Goldman Sachs is leading the $771.8m deal, GSMS 2020-GC47, with Citi as co-lead. The transaction offered investors bonds rated down through single-A. The super senior triple-A ‘A-5’class will be sized at $265.69m-$500m, depending on investor demand, and the notes as of Wednesday were being priced at guidance of 145bp-150bp over swaps.
According to Jen Ripper, investment specialist at Penn Mutual Asset Management, the bonds were greeted with strong demand from investors during marketing earlier in the week, with much of the deal having gone subject on Tuesday.
“It is a combination of a lack of supply and cash on the sidelines. There is also limited retail exposure, no hotels and the loans have decent leverage and debt service,” Ripper said.
Karissa McDonough, chief fixed income strategist at People’s United Bank, said that the guidance levels for the deal seem cheap compared with what is being seen in corporate bonds, which saw two months of record issuance in March and April.
“CMBS is one of the cheapest assets in fixed income at this point. The asset class sits somewhere above high yield but has performed so much worse,” said McDonough, adding that this is partly because the CMBS investor base is much smaller, and unlikely to grow in the near term.
The junior B-piece bonds will be held by Prime Finance, a CMBS B-piece investment and commercial real estate lending firm. The deal is rated by S&P Global Ratings, Fitch Ratings and Kroll Bond Rating Agency.
Sources said the deal is a reworked version of an offering slated for sale before the coronavirus pandemic froze markets in March. The revived transaction includes several structural and collateral features meant to mitigate risks stemming from the pandemic.

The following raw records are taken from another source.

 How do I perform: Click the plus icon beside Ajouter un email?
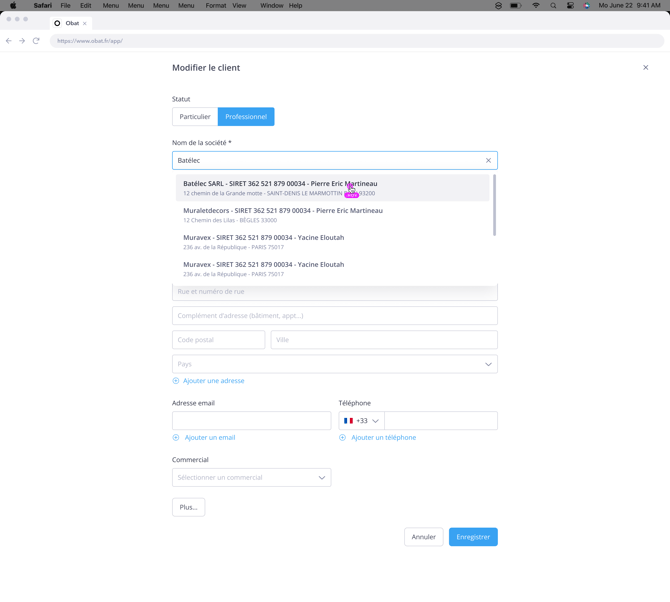tap(176, 438)
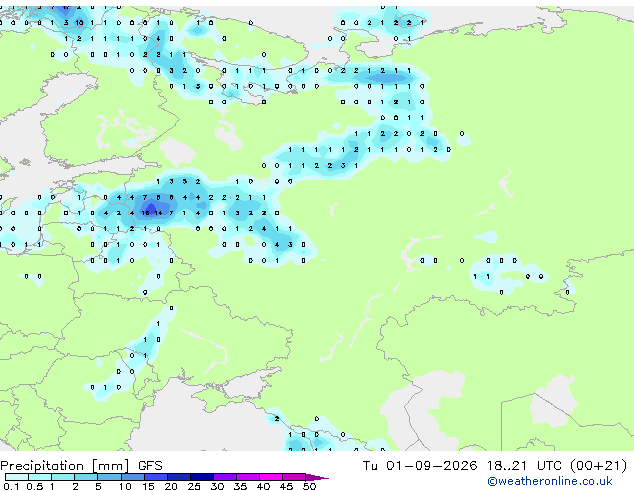The width and height of the screenshot is (634, 490).
Task: Click the 'Precipitation [mm]' title text
Action: (x=65, y=466)
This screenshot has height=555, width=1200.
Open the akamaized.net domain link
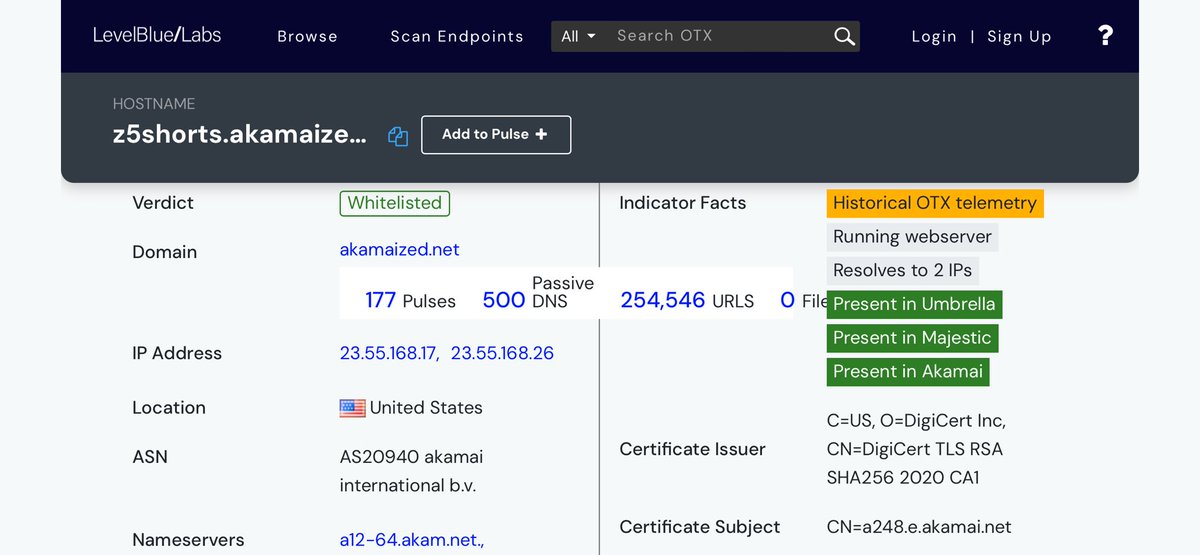pos(399,249)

For one, the deal excludes loans tied to the hospitality sector. The absence of hotel loans is a stark contrast to deal composition before the pandemic, when loans backed by hospitality assets comprised 11% of all conduit deals on average. Hotels, once a staple crop for CMBS lenders, are under immense pressure as the economy and travel remain shut down, and lead the way among commercial mortgages transferred to special servicing in the past month.

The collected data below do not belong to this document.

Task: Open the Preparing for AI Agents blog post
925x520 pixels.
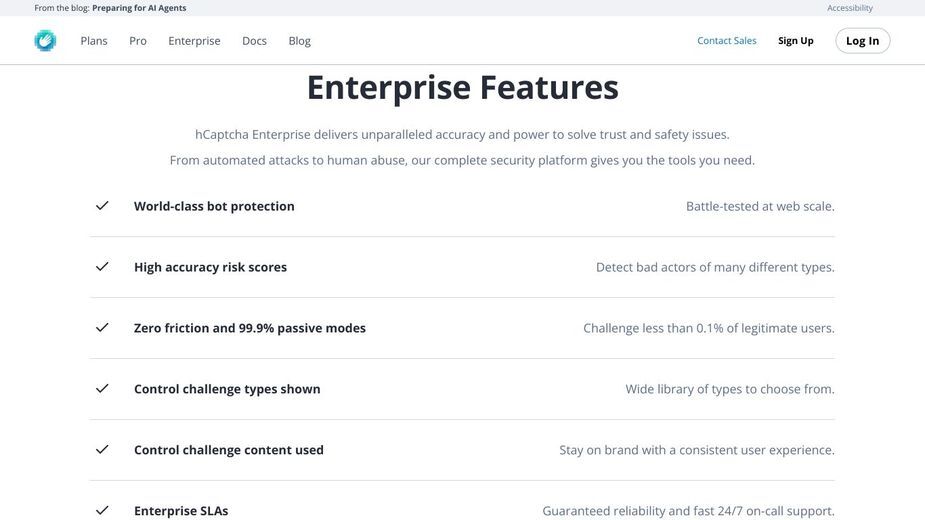Action: pyautogui.click(x=139, y=8)
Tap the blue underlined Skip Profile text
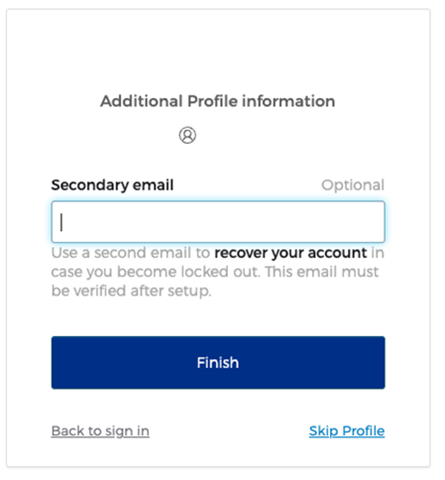The height and width of the screenshot is (480, 445). 347,431
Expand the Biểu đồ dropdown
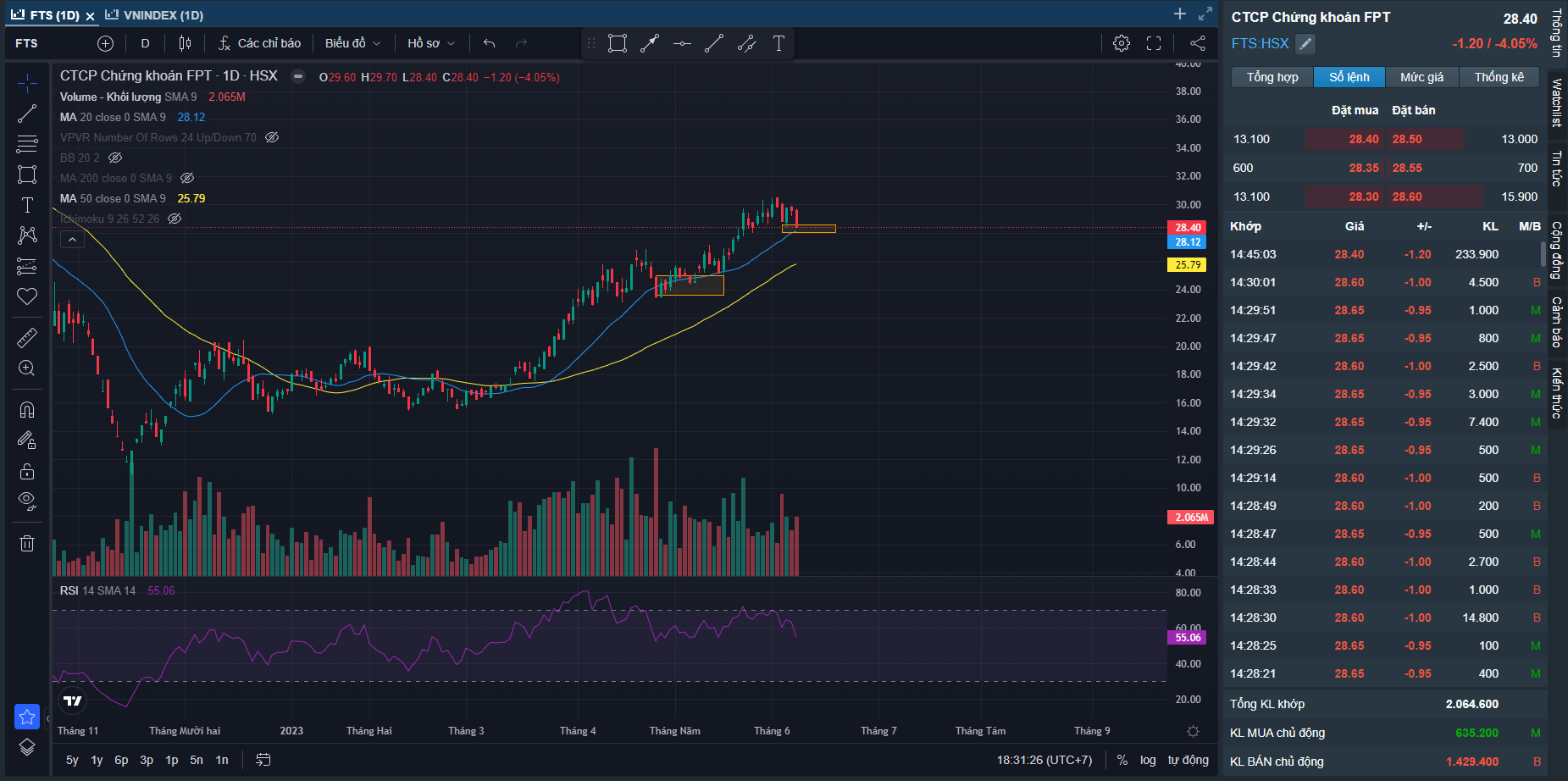1568x781 pixels. coord(352,43)
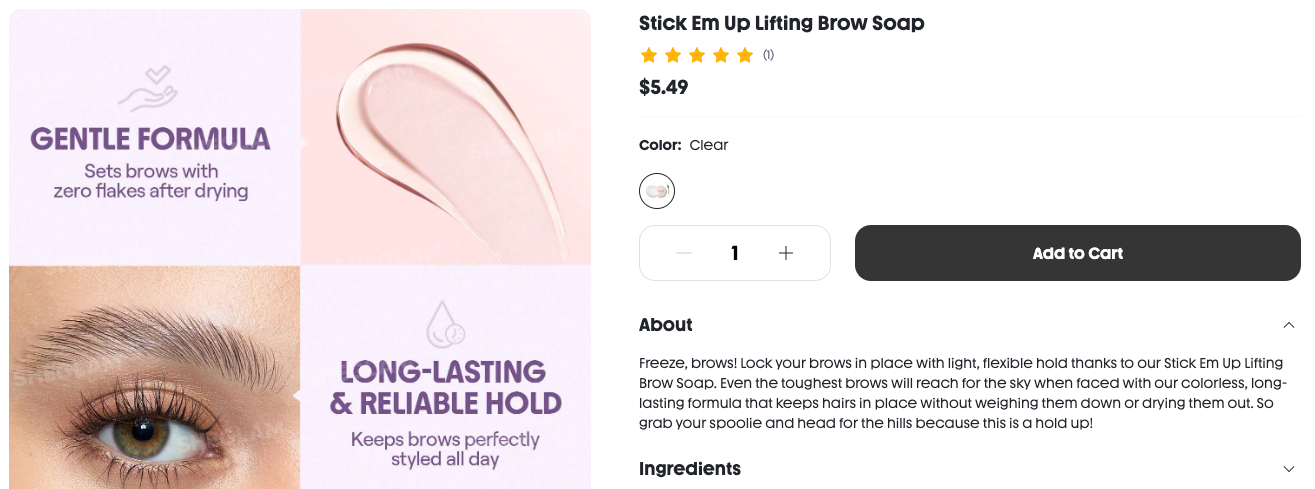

The pool is also heavily backed by loans on higher quality assets in primary markets. At 72%, the deal has the second highest exposure to loans in prime markets of any in Kroll’s conduit CMBS dataset.
In the single borrower, single asset CMBS market, Morgan Stanley is preparing to issue a $550m deal backed by a loan on the City National Plaza office in Los Angeles. The deal is unique in offering investors the assurance of 12 months of upfront debt service payments from the borrower. According to Fitch, the borrower deposited $13.6m into a reserve account upon closing of the loan, guaranteeing mortgage payments through April 2021.
“This reserve is being structured in light of the global coronavirus pandemic, as borrowers may request temporary payment forbearance,” the Fitch pre-sale report states.
“Office is a little worrisome for me, and single asset office [CMBS] is even harder. I’m not surprised that they would get upfront reserves on debt service in the near term to attract investors,” Ripper said. “But the big story, I think, is going to be what we see in terms of the pipeline of loans going into special servicing.”
The CMBS sector is bracing for a rough few months. According to Fitch, the number of commercial mortgage borrowers requesting relief dipped slightly at the end of April, but the number of defaulted loans transferred to special servicing doubled in the last two weeks of the month, with 218 loans worth $8.4bn transferred. According to the rating agency, 26% of all CMBS borrowers representing $149.2bn have contacted special servicers to explore payment relief options since the crisis began.
Echoing the concerns around office properties, McDonough added:
“I am trying to figure out what the commercial real estate market looks like going forward. If many of us can do the majority of our jobs from home, then there should be a big rethinking of the use of space after this is over.”